Exhibition: The Cathedral that never was

Lutyens’s Liverpool Cathedral Model
Walker Art Gallery, Liverpool
27 January – 22 April 2007

This exhibition features the outstanding model of Sir Edwin Lutyens’s proposed Liverpool Roman Catholic Cathedral which has been restored for display following a 13-year conservation project. This is the first opportunity to see the model fully restored with Lutyens’s breathtaking interior.

Construction work on the Cathedral itself began in 1933, but only the crypt of the vast building – rivalling St. Peter’s in Rome – was completed before post-war austerity and a shortage of funds stopped work. This amazing building would have been crowned with an enormous 510 ft. high dome – 60 ft. higher that St. Peter’s and more than twice the height of St. Paul’s in London (250 ft).

Conservators at the National Conservation Centre in Liverpool, led by Chris Moseley, head of models conservation, worked between 1992 and 2005 restoring the wood, plaster and metal model. This magnificent construction measures 11ft. 9 inches wide, 17 ft. long and 12 ft. 6 inches high.

-- RECORDED DATA --
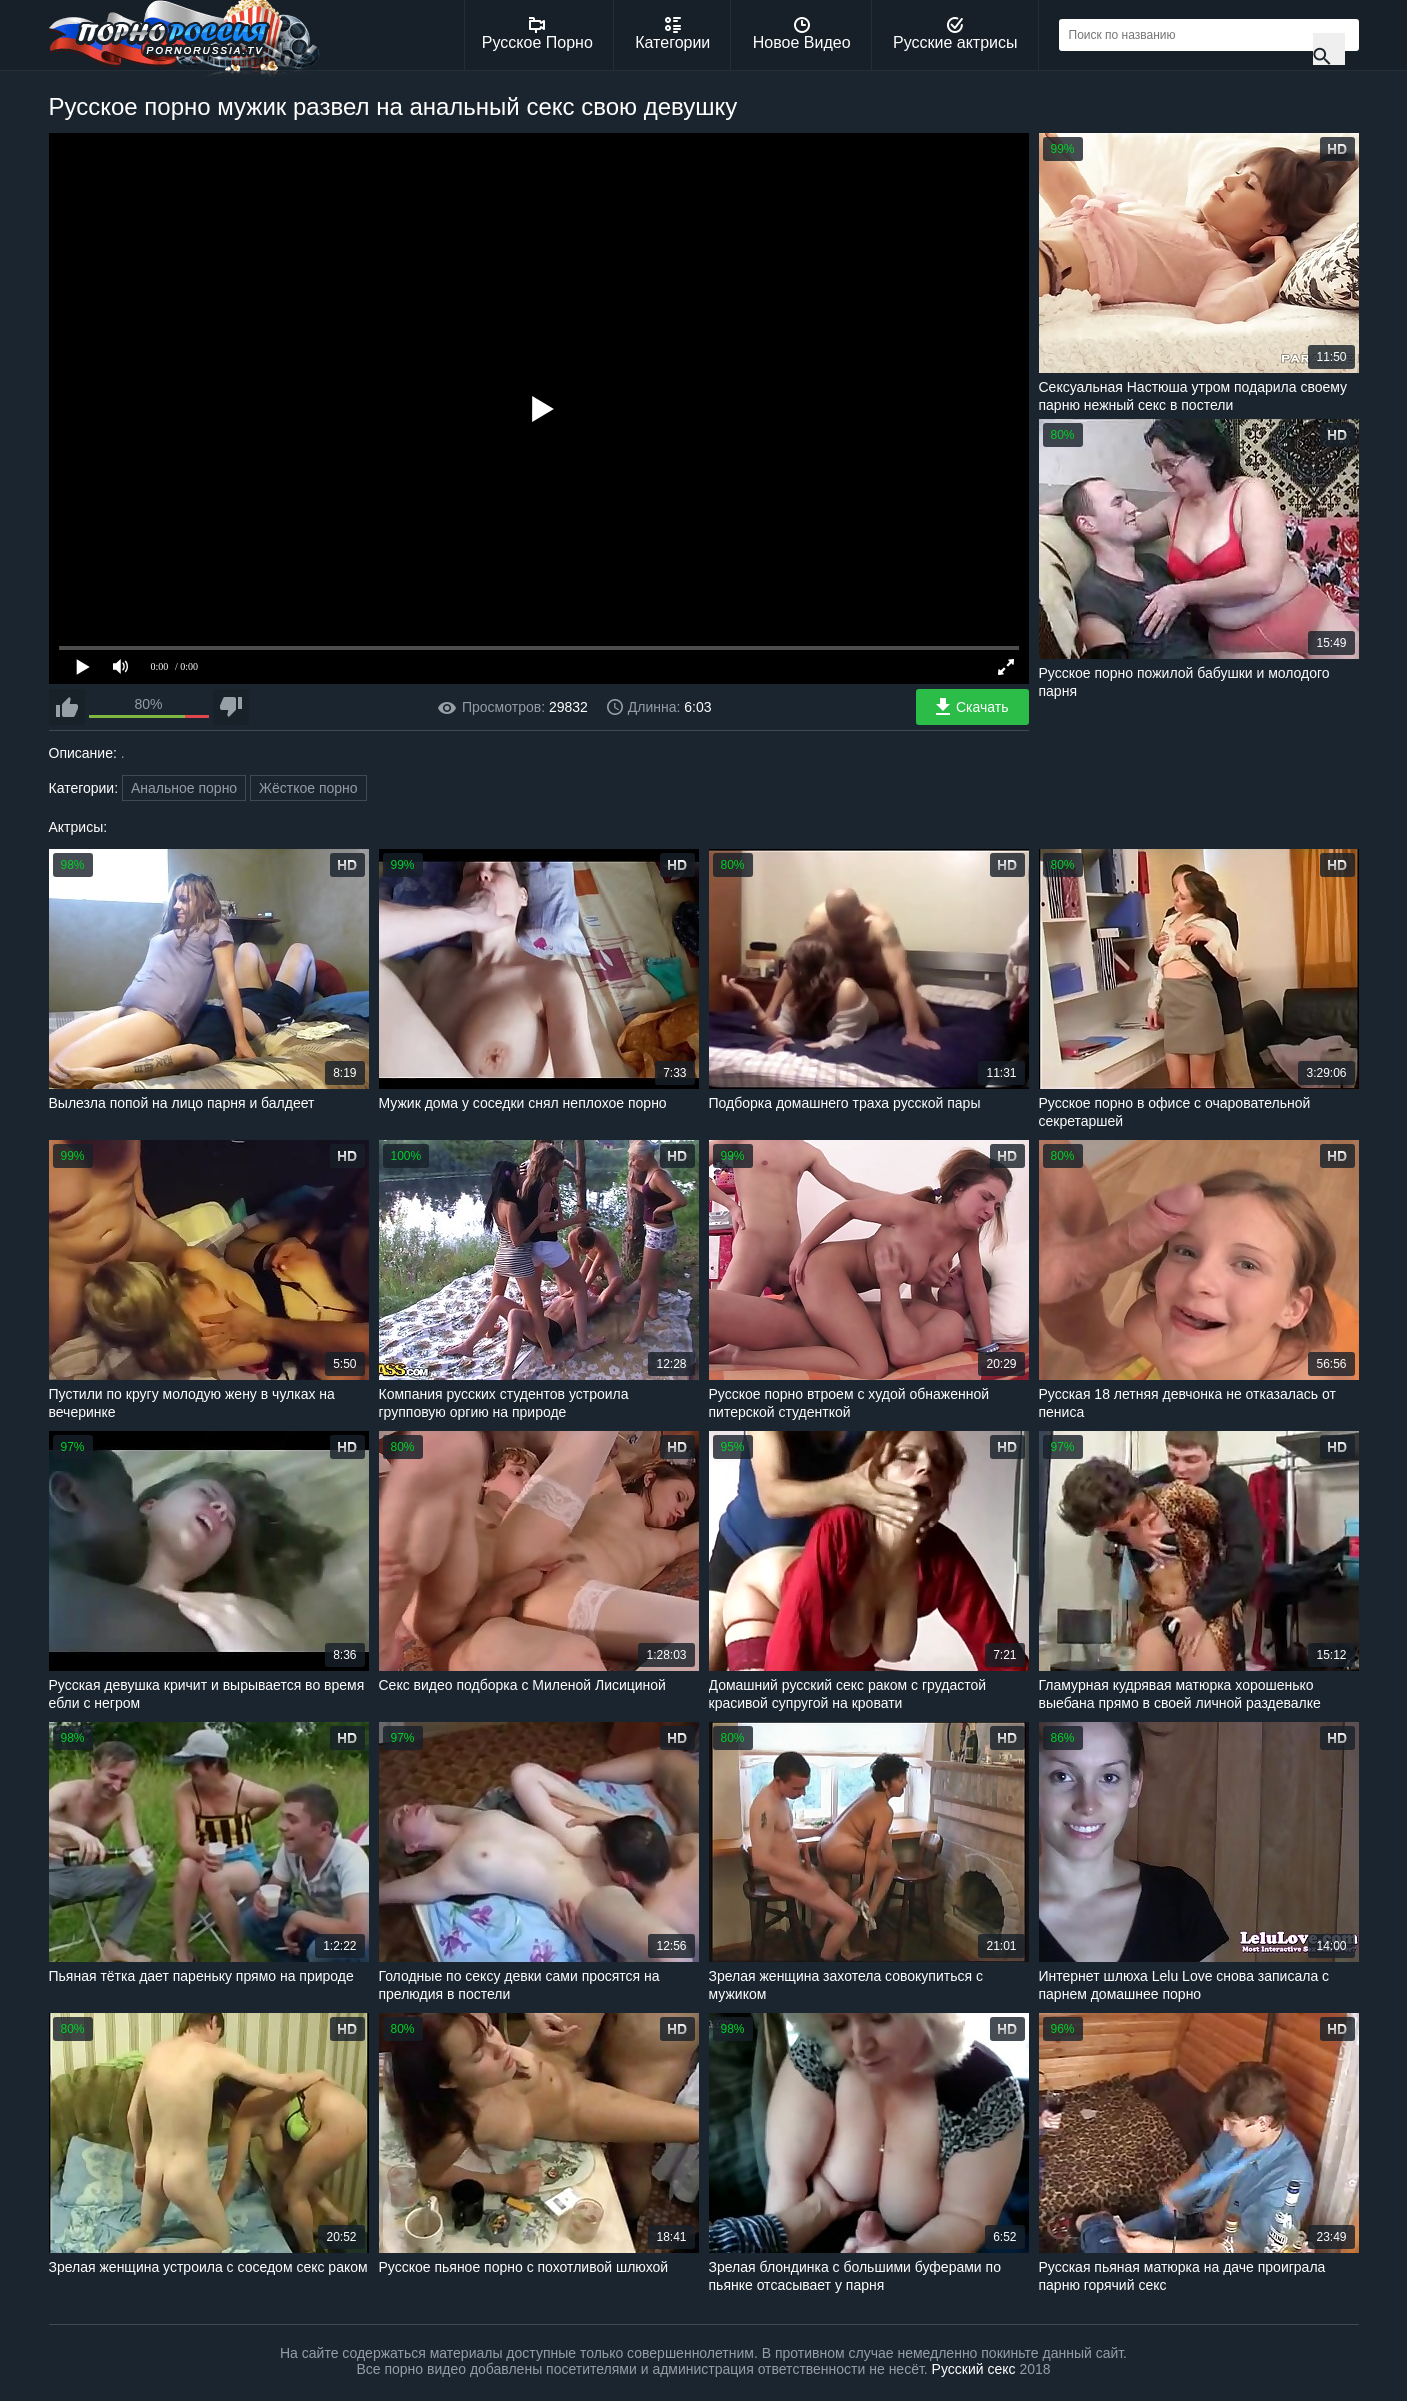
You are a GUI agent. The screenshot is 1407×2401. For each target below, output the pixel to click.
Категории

-- WHAT YOU NEED TO DO --
**1.** According to the exhibition text, in what year did construction work on the Cathedral begin?
**2.** Quote the exhibition text word for word, starting at the words "This exhibition features" and stopping after "Lutyens’s breathtaking interior.".

-- ANSWERS --
**1.** 1933

**2.**
This exhibition features the outstanding model of Sir Edwin Lutyens’s proposed Liverpool Roman Catholic Cathedral which has been restored for display following a 13-year conservation project. This is the first opportunity to see the model fully restored with Lutyens’s breathtaking interior.